To freeze: Separate crêpe layers with waxed paper. Place crêpes in a tightly sealed container. Crêpes will freeze well for up to four months. They should be handled with care as frozen crêpes are fragile and will break easily.
Filled crêpes may be frozen but use discretion in selecting fillings. Choose foods that normally freeze well and remember that crêpes absorb liquid easily and become soggy.
To thaw: Allow crêpes to thaw completely before unwrapping and separating to prevent tearing.
Crêpes may be filled with almost anything. Fruits, vegetables, cooked meat, poultry or fish, leftovers, ice cream, pudding and whipped cream are excellent fillings for this versatile dish. Crêpes are usually finished off with a topping such as a sauce.
Here are a few suggestions for crêpe fillings, sauces and toppings:
- Cooked seafood and fresh dill; Hollandaise sauce
- Sauteed mushrooms and fresh thyme; grated Gruyere cheese
- Blanched asparagus rolled in sliced ham; curry or cheese sauce
- Chopped cooked chicken and fresh tarragon; cream sauce
- Pesto and ricotta cheese; Parmesan cheese and pine nuts
- Cooked oriental vegetables and chopped ginger; plum sauce
Fold-over: Spread filling along the centre of the crêpe. Fold one side over, covering most of the filling. Fold over opposite side, overlapping first fold.

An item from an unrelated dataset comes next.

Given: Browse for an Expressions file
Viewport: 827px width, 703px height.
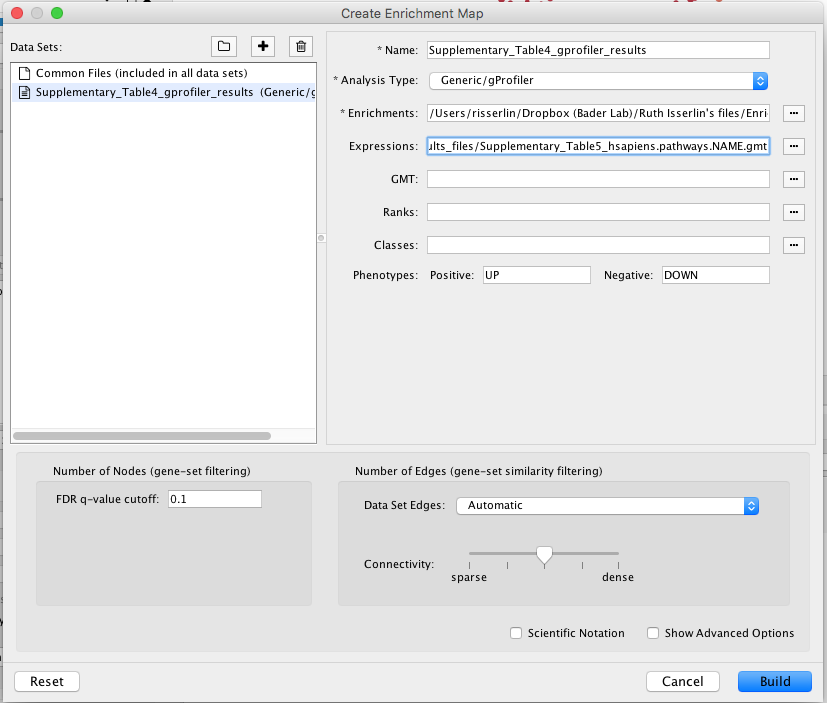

Roll-up: Spread filling over whole surface of crêpe. Starting at one side, roll up like a jelly roll.
Pocket fold: Spoon filling on centre of crêpe and fold bottom of crêpe over almost half of filling. Fold right side over the filling, then fold left side over to overlap the right side. Fold top of crêpe down over both sides.
Crêpe Suzette fold: Spoon filling on centre of crêpe. Fold in half. Fold in half again, forming a triangle four layers thick.
Cups: Carefully place crêpe in a greased muffin tin, arranging ruffled tops. Fill as desired with a filling that can be baked. Bake in a preheated 350°F (180°C) oven until filling is heated through (10 to 15 minutes).